*** Opening of MATERIAL PROVIDED ***

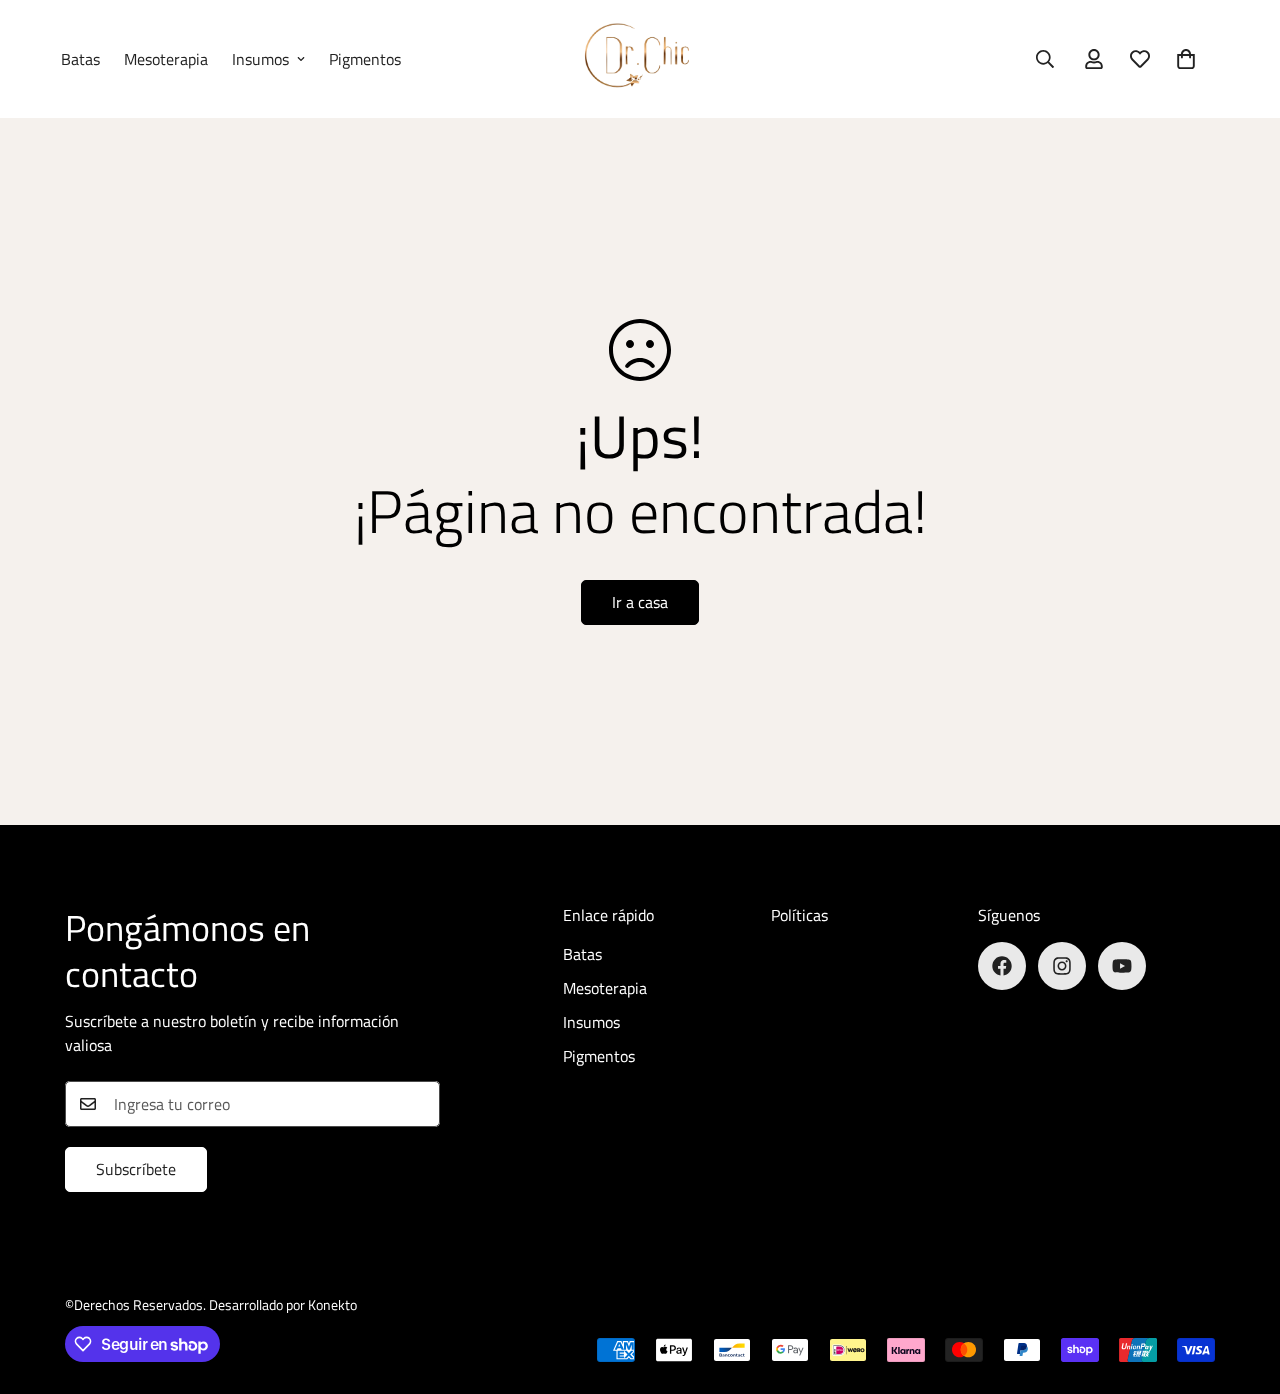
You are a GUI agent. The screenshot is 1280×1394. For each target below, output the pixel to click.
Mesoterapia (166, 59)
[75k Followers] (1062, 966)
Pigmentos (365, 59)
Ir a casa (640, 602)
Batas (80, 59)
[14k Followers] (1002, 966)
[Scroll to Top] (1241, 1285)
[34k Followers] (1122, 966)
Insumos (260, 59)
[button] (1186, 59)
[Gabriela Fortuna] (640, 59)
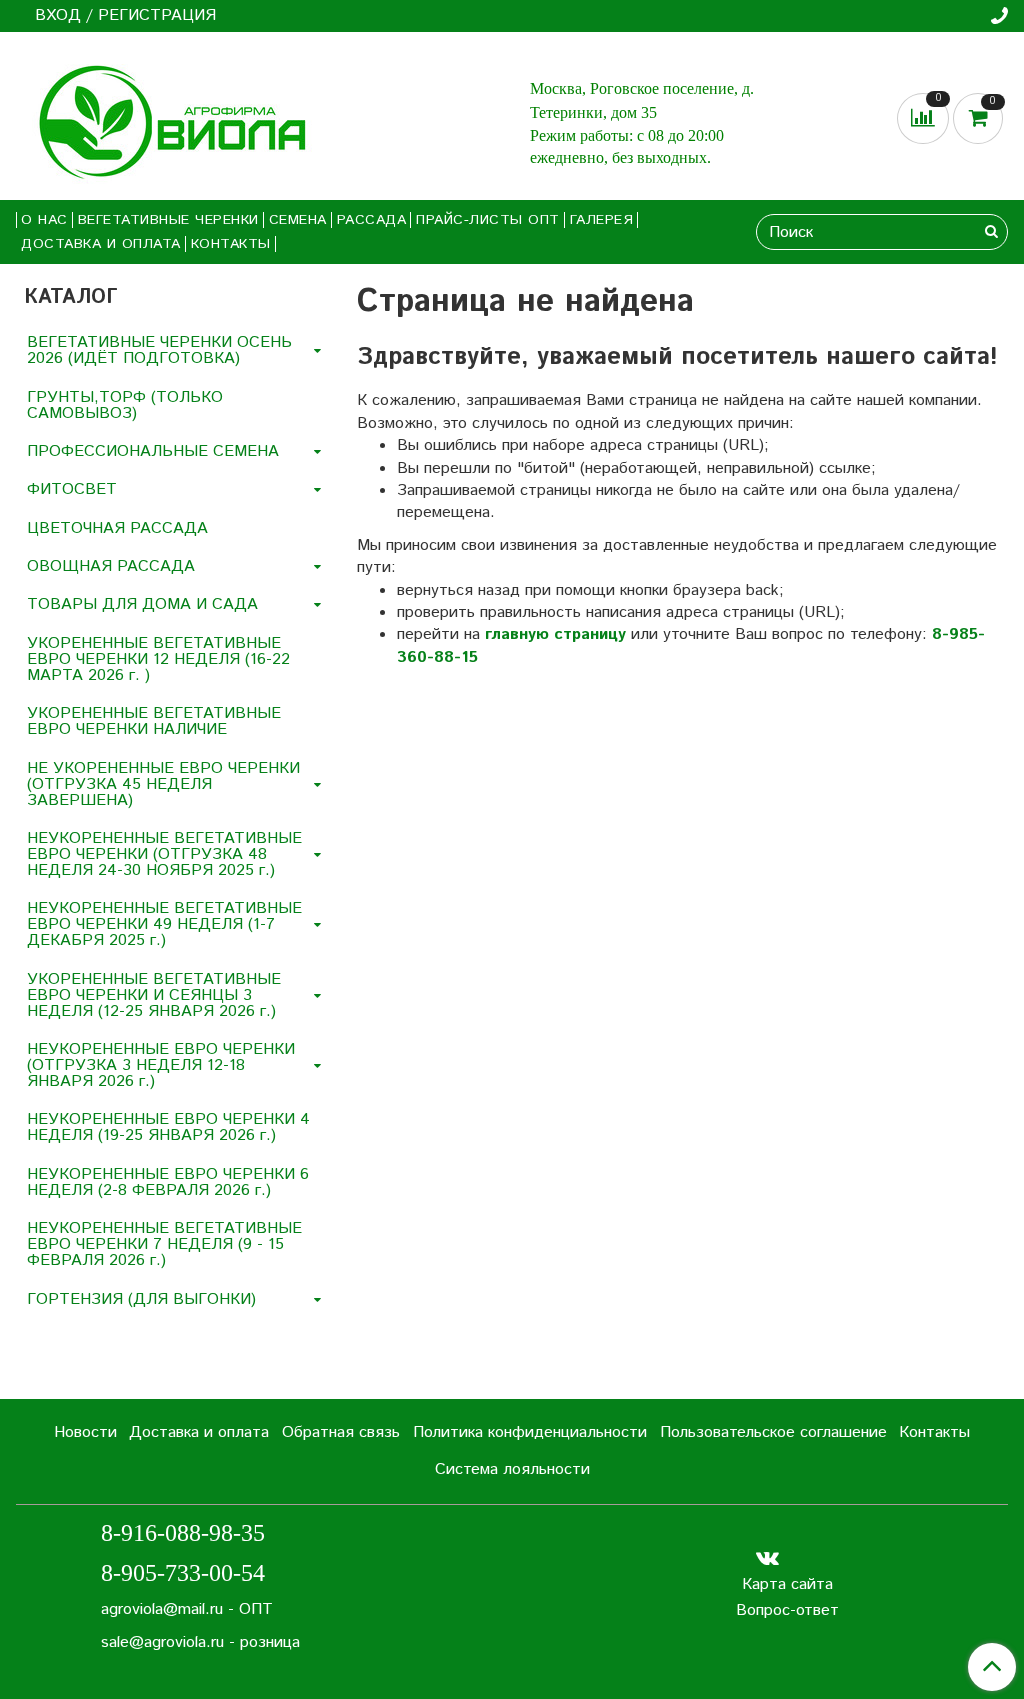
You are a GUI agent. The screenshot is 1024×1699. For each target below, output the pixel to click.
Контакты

*** Close of MATERIAL PROVIDED ***
*** Opening of MATERIAL PROVIDED ***

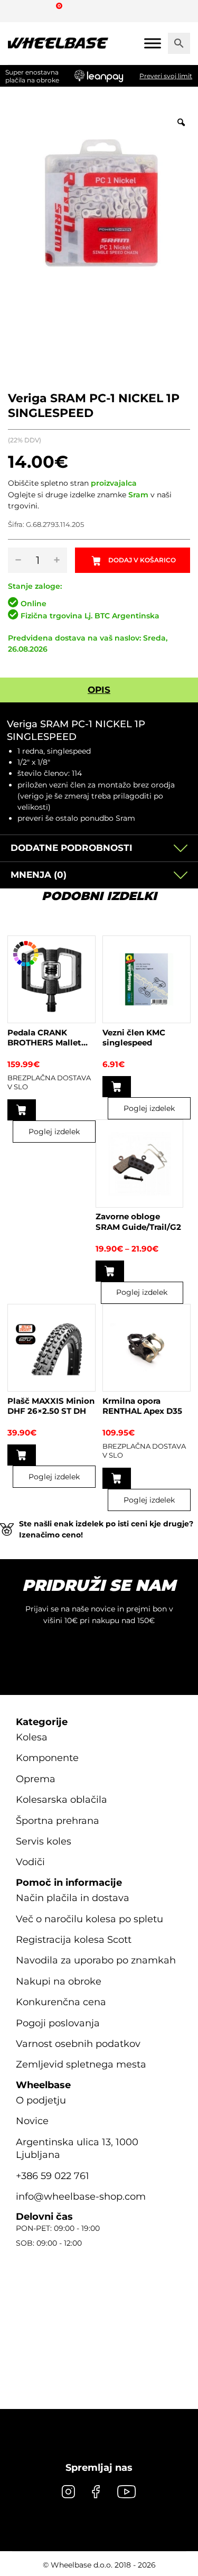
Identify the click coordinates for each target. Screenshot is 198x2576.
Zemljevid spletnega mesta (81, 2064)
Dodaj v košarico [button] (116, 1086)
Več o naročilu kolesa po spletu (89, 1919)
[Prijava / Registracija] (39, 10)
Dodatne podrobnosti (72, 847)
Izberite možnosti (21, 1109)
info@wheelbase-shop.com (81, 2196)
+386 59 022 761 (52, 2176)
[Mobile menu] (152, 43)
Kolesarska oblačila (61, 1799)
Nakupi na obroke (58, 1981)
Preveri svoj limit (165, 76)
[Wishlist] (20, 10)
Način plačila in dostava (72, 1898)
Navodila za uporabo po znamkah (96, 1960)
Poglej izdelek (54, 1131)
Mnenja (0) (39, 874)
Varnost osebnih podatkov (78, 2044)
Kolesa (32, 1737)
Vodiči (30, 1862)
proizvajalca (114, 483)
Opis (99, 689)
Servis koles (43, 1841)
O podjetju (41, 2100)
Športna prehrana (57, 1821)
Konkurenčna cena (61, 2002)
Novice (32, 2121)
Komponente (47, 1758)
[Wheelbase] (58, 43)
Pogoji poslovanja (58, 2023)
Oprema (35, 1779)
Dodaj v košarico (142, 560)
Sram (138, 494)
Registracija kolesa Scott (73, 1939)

*** Close of MATERIAL PROVIDED ***

• INSTRUCTIONS FOR THE TASK:
Beginning with the line above that contains "Vodiči (30, 1862)", copy each line exactly up to and including the line that contains "Registracija kolesa Scott (73, 1939)", and go no further.

• RESULT OF THIS TASK:
Vodiči (30, 1862)
proizvajalca (114, 483)
Opis (99, 689)
Servis koles (43, 1841)
O podjetju (41, 2100)
Športna prehrana (57, 1821)
Konkurenčna cena (61, 2002)
Novice (32, 2121)
Komponente (47, 1758)
[Wheelbase] (58, 43)
Pogoji poslovanja (58, 2023)
Oprema (35, 1779)
Dodaj v košarico (142, 560)
Sram (138, 494)
Registracija kolesa Scott (73, 1939)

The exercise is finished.